* What you will do: Recast the records below as a Markdown table with the columns Row and Text, giving each non-blank line its own numbered row. Cover only the span from the line that contains "is (512, 527)." through the line that contains "This screenshot has width=1024, height=537.", both lines included.
==== Entries shown
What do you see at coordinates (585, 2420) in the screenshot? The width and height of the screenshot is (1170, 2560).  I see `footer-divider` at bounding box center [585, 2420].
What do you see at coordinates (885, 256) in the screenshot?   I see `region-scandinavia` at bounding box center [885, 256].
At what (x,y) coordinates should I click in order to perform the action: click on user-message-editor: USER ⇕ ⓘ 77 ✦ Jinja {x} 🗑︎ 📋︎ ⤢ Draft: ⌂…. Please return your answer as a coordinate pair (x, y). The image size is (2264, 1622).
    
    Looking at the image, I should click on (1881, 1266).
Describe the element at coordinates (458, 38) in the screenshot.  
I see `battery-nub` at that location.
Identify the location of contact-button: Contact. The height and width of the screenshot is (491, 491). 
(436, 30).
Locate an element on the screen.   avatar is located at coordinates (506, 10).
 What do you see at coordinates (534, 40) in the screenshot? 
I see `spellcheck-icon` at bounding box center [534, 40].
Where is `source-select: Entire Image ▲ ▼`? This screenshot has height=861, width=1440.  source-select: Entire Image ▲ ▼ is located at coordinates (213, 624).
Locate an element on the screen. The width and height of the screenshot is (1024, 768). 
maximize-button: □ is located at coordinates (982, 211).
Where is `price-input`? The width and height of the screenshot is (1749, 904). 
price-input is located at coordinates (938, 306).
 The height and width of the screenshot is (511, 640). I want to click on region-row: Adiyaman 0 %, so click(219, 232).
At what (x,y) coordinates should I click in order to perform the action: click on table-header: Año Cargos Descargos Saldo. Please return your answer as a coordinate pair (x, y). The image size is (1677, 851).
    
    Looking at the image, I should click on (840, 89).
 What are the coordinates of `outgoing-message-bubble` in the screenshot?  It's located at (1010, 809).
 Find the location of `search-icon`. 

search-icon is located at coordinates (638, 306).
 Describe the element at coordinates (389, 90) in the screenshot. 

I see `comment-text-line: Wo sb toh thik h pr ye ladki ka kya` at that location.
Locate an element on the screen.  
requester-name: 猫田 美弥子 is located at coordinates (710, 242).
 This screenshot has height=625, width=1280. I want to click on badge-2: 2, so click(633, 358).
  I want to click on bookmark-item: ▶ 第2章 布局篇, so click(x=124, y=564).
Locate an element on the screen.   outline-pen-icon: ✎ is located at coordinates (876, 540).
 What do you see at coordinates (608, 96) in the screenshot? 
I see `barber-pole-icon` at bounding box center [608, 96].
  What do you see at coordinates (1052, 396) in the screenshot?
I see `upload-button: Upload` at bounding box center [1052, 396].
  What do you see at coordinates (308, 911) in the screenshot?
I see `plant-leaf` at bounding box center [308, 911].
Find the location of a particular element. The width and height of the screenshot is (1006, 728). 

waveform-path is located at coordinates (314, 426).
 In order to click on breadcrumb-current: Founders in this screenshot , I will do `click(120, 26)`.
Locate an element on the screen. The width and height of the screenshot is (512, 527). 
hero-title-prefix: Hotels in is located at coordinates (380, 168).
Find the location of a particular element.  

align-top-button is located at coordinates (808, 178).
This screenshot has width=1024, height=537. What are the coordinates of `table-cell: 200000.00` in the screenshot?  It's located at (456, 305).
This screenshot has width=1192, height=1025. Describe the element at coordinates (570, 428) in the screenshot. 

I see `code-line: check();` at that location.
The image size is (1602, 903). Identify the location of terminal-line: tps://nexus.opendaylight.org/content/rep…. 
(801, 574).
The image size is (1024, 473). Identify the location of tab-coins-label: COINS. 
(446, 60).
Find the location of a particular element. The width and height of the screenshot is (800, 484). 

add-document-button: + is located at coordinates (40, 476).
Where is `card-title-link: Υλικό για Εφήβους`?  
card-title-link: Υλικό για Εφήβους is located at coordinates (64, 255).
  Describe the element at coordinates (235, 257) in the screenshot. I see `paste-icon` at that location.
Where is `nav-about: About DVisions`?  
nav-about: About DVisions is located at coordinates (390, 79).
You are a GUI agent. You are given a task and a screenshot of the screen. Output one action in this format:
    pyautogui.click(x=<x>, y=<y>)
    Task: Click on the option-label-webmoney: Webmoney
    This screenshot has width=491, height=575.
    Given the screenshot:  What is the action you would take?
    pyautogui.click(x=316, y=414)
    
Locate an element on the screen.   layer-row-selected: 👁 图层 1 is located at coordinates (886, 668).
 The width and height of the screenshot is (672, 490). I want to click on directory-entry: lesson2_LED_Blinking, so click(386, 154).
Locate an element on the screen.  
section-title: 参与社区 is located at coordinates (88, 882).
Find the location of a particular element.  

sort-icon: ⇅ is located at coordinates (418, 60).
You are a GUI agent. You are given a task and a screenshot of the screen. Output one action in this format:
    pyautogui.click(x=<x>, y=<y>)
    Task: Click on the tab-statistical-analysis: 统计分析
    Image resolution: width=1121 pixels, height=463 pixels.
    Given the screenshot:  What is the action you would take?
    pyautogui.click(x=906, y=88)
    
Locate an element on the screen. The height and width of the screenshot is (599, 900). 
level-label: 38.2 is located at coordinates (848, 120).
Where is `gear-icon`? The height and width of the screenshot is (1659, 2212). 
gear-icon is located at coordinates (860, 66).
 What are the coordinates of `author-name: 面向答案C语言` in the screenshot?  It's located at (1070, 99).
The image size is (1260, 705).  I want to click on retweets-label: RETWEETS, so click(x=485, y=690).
========
* Task answer:
| Row | Text |
|---|---|
| 1 | Locate an element on the screen. The width and height of the screenshot is (512, 527).  |
| 2 | hero-title-prefix: Hotels in is located at coordinates (380, 168). |
| 3 | Find the location of a particular element.   |
| 4 | align-top-button is located at coordinates (808, 178). |
| 5 | This screenshot has width=1024, height=537. What are the coordinates of `table-cell: 200000.00` in the screenshot?  It's located at (456, 305). |